Thu, Feb 24 2022 10:07:14 am | time="2022-02-24T09:07:14Z" level=info msg="getting history for release metallb"
Thu, Feb 24 2022 10:07:14 am | time="2022-02-24T09:07:14Z" level=info msg="getting history for release hpe-csi"
Thu, Feb 24 2022 10:07:14 am | time="2022-02-24T09:07:14Z" level=info msg="getting history for release kured"
Thu, Feb 24 2022 10:07:14 am | time="2022-02-24T09:07:14Z" level=info msg="getting history for release falcon-sensor"
Thu, Feb 24 2022 10:07:14 am | time="2022-02-24T09:07:14Z" level=info msg="getting history for release kured"

As we can see, the bundle related to the ingress and lb stuff has an id at the end tooling-prd-v2-rancher-nginx-ingress-lb-prd-46957, while the others have not. Here is the respective GitRepo-config:

apiVersion: fleet.cattle.io/v1alpha1
kind: GitRepo
metadata:
  name: tooling-prd-v2
  namespace: fleet-default
spec:
  branch: master
  clientSecretName: gitrepo-auth-bitbucket
  helmSecretName: helm-repo
  caBundle: XXXXX
  insecureSkipTLSVerify: false
  paths:
    - rancher/metallb/prd
    - rancher/nginx-ingress-lb/prd-v2
    - ...
  repo: https://git.intra/k8s/config.git
  targets:
    - clusterSelector:
        matchLabels:
          management.cattle.io/cluster-name: c-btrw9

As the documentation states

each path is scanned independently. Internally each scanned path will become a bundle that Fleet will manage

So, as far as I have seen, the path rancher/nginx-ingress-lb/prd-v2 - which only contains yaml-files - will have a bundle called GITREPO_NAME-REPO_PATH i.e. tooling-prd-v2-rancher-nginx-ingress-lb-prd-v2, but as we can see above it’s different.

Root Cause and Solution

Searching for the message from above in Slack #fleet and GitHub lead me to this issue: fleet-agent cleanup continually deleting releases - Issue #523 ยท rancher/fleet.
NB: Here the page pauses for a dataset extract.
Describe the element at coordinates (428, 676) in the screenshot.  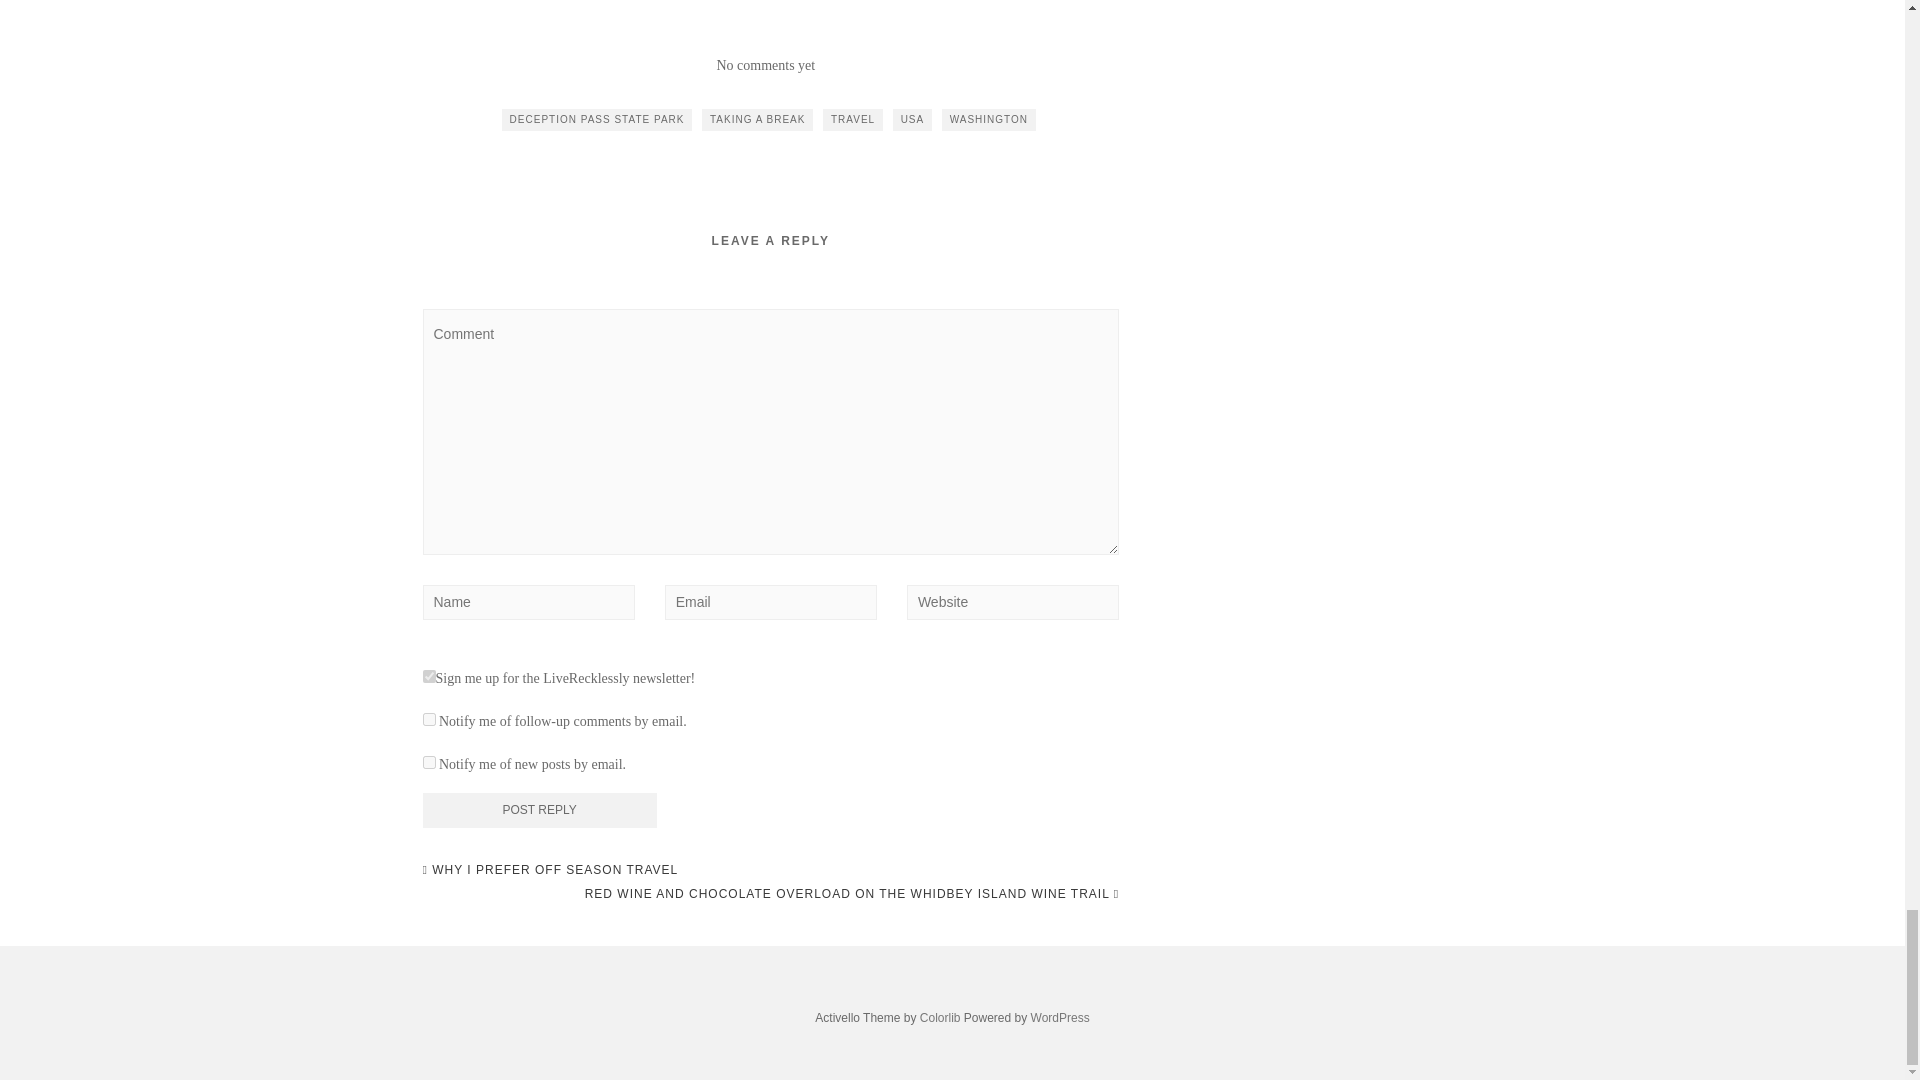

Apparently if bundle names are > 53 characters, fleet will shorten the bundle name and add a hash value at the end, hence tooling-prd-v2-rancher-nginx-ingress-lb-prd-46957. As the issue is still open, we actually overcome the problem by changing the folder structure in the git repos, so the bundle name is shorter. So I changed

...
  paths:
    - rancher/nginx-ingress-lb/prd-v2
...

Hence the bundle name will be tooling-prd-v2-rancher-nginx-ingress-lb-prd-v2. So the issue seems gone. Before the cleanup happens around every 24mins, now after 1h things are still there and not re-created.